*Document*:

## begin

And of course all that can be put into ssh_config. Starting with 6.7, the combination of %r@%h:%p and variations on it can be replaced with %C which by itself generates a hash from the concatenation of %l%h%p%r. The advantage there is that the hash can be shorter than its combined elements while still uniquely identifying the connection and it obfuscates the connection information which would have been otherwise displayed in the socket's name.

Ending Multiplexed Connections

One way to end multiplexed sessions is to exit all related ssh sessions, including the control master. If the control master has been placed in the background using ControlPersist, then it will be necessary to stop it with -O and either stop or exit. That also requires knowing the full path to and filename of the control socket as used in the creation of the master session, if it has not been defined in a shortcut in ssh_config.

$ ssh -O stop server1
$ ssh -O stop -S ~/.ssh/controlmasters/fred@server1.example.org:22 server1.example.org

The multiplex command -O stop will gracefully shutdown multiplexing. After issuing the command, the control socket is removed and no new multiplexed sessions are accepted for that master. Existing connections are allowed to continue and the master connection will persist until the last multiplexed connection closes.

The multiplex command -O exit removes the control socket and immediately terminates all existing connections.

The directive ControlPersist can also be set to timeout after a set period of disuse. The time interval there is written in a time format listed in sshd_config(5) or else defaults to seconds if no units are given. It will cause the master connection to automatically close if it has no client connections for the specified time.

Host server1
        HostName server1.example.org
        ControlPath ~/.ssh/controlmasters/%r@%h:%p
        ControlMaster yes
        ControlPersist 2h

The above example lets the control master timeout after 2 hours of inactivity. Care should be used. A user that can read and write to a control socket can establish new connections without further authentication.

Multiplexing Options

The values for configuring session multiplexing can be set either in the user-specific ssh_config(5) or the global /etc/ssh/ssh_config or using parameters when running from the shell or a script. ControlMaster can be overridden in the run time arguments to re-use an existing master when ControlMaster is set to 'yes', by setting it explicitly to 'no':

$ ssh -o "ControlMaster=no" server.example.org

ControlMaster accepts five different values: 'no', 'yes', 'ask', 'auto', and 'autoask'.

## end

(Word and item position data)
## begin

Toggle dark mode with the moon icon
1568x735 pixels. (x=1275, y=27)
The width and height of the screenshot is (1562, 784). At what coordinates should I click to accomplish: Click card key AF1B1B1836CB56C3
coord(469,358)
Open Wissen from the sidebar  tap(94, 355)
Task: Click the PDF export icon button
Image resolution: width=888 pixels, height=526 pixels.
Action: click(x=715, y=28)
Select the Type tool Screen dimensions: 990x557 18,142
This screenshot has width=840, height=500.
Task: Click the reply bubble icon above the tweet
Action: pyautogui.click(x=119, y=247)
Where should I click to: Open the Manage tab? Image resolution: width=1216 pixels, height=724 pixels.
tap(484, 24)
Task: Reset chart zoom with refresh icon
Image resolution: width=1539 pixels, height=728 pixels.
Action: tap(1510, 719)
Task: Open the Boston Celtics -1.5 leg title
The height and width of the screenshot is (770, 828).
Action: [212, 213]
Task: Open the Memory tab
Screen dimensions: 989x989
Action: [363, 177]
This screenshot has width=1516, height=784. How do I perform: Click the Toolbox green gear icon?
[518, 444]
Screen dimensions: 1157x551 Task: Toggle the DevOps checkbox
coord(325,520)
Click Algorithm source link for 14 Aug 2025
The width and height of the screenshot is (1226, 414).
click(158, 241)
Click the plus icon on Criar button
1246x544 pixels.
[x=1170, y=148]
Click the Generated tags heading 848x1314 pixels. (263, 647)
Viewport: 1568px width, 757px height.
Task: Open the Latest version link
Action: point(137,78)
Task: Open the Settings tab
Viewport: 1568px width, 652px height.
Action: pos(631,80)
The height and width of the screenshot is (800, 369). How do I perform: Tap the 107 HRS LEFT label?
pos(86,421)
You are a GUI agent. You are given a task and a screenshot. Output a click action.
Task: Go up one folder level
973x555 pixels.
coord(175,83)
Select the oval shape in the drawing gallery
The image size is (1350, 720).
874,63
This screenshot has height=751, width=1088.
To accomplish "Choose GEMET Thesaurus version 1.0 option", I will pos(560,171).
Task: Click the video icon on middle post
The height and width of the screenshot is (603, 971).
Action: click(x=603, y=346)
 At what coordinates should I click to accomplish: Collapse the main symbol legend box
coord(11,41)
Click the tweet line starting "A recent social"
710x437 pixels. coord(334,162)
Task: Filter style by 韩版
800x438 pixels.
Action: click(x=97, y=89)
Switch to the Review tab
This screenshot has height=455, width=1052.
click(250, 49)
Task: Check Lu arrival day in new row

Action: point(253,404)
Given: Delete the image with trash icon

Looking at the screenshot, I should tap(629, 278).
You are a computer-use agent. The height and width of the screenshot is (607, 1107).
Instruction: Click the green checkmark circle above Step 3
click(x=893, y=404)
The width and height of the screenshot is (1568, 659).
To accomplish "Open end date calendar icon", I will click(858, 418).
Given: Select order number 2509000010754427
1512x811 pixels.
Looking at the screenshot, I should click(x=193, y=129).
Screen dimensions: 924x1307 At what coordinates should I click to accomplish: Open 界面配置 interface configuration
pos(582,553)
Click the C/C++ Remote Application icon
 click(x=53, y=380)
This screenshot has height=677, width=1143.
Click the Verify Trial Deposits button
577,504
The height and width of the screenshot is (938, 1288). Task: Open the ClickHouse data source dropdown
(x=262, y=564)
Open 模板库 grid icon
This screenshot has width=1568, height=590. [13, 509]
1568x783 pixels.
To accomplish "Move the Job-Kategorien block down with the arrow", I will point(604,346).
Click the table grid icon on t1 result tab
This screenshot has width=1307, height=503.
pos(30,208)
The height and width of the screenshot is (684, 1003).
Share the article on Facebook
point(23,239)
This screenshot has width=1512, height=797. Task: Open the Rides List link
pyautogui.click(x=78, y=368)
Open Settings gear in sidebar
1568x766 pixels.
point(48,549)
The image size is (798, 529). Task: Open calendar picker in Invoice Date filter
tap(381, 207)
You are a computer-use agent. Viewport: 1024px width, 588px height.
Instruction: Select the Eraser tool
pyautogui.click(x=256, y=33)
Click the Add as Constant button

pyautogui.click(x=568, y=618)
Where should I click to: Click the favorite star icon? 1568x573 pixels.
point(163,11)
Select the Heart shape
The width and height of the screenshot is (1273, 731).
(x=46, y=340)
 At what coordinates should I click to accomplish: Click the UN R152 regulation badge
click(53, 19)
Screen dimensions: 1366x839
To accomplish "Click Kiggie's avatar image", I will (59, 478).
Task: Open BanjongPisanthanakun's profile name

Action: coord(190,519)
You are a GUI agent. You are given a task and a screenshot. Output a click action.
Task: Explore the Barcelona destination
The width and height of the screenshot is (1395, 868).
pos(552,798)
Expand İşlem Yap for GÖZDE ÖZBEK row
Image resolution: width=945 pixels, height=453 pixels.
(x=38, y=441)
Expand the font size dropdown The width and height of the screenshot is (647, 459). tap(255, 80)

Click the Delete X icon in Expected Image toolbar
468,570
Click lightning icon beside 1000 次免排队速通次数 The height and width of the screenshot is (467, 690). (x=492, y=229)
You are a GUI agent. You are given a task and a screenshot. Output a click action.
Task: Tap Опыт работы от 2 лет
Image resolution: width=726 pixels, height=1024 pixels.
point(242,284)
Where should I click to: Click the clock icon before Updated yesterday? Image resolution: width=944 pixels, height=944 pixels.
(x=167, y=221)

## end

*Tasks to carry out*:
A: Write out the portion of the SSH multiplexing text starting at "One way to end" and ending at "multiplexed connection closes.".
B: Reproduce the entries starting at the line that contains "Where should I click to: Open" and ending at the line that contains "Action: pos(631,80)", including both of those lines.
The SSH multiplexing text and the entries have no connection to each other.

*Answers by task*:
A:
One way to end multiplexed sessions is to exit all related ssh sessions, including the control master. If the control master has been placed in the background using ControlPersist, then it will be necessary to stop it with -O and either stop or exit. That also requires knowing the full path to and filename of the control socket as used in the creation of the master session, if it has not been defined in a shortcut in ssh_config.

$ ssh -O stop server1
$ ssh -O stop -S ~/.ssh/controlmasters/fred@server1.example.org:22 server1.example.org

The multiplex command -O stop will gracefully shutdown multiplexing. After issuing the command, the control socket is removed and no new multiplexed sessions are accepted for that master. Existing connections are allowed to continue and the master connection will persist until the last multiplexed connection closes.

B:
Where should I click to: Open the Manage tab? Image resolution: width=1216 pixels, height=724 pixels.
tap(484, 24)
Task: Reset chart zoom with refresh icon
Image resolution: width=1539 pixels, height=728 pixels.
Action: tap(1510, 719)
Task: Open the Boston Celtics -1.5 leg title
The height and width of the screenshot is (770, 828).
Action: [212, 213]
Task: Open the Memory tab
Screen dimensions: 989x989
Action: [363, 177]
This screenshot has width=1516, height=784. How do I perform: Click the Toolbox green gear icon?
[518, 444]
Screen dimensions: 1157x551 Task: Toggle the DevOps checkbox
coord(325,520)
Click Algorithm source link for 14 Aug 2025
The width and height of the screenshot is (1226, 414).
click(158, 241)
Click the plus icon on Criar button
1246x544 pixels.
[x=1170, y=148]
Click the Generated tags heading 848x1314 pixels. (263, 647)
Viewport: 1568px width, 757px height.
Task: Open the Latest version link
Action: point(137,78)
Task: Open the Settings tab
Viewport: 1568px width, 652px height.
Action: pos(631,80)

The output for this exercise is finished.